It is painful to know he is attracted to someone else and even worse tried to reach out to her.

I am just concerned about her being a relative. Are you two also related to each other besides being married? Is she related to him? Is being from the ramily part of the arranged marriage deal in your culture?

If yes: Was he maybe looking for a new potential and bride to replace you and which his family would accept as new wife?

It might help, if you two sit together and talk about why you're married. It being an arranged marriage plays a major role in all this. How both of you feel for each other.

I assume you two did not date before you got married. The odds are really low that this results in a perfect romantic relationship like we see in hollywood movies.
With arranged marriage I assume you have to expect your partner fancying someone else.
Even in love marriage this is to be expected, but if you didn't get married because you knew each other and fell in love, it is no surprise.
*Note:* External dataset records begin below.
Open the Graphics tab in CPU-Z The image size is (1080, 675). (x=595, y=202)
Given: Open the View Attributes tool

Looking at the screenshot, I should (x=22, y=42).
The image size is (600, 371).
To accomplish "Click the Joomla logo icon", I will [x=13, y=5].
It might be even more difficult to you, as you're married to someone who never fought for you to get you, if it was arranged marriage. So he never had to prove how much he is into you.
I don't know how this arrangment went on. If he had a say in it or if your parents arranged everything. 

In arranged marriage you have to forget all that hollywood nonsense about super honeymoon and being the one and only.
It isn't about love and emotions, but about surpressing your own emotions in order to stick to the rules of your society.

if you want to have that romantic hollywood experience, I am afraid you'll have to leave your husband and look the western society way for love. But be aware that this is 99% of all cases also just a way for people to find out love is painful, barely exists or not what one was dreaming about.
You very likely might end up miserable and dissapointed as well.

Sit together and talk to each other. That's what all couples have to do. 
There is no other way. Talk, talk, talk. Marriage is hard work. Always. Don't expect things to be easy.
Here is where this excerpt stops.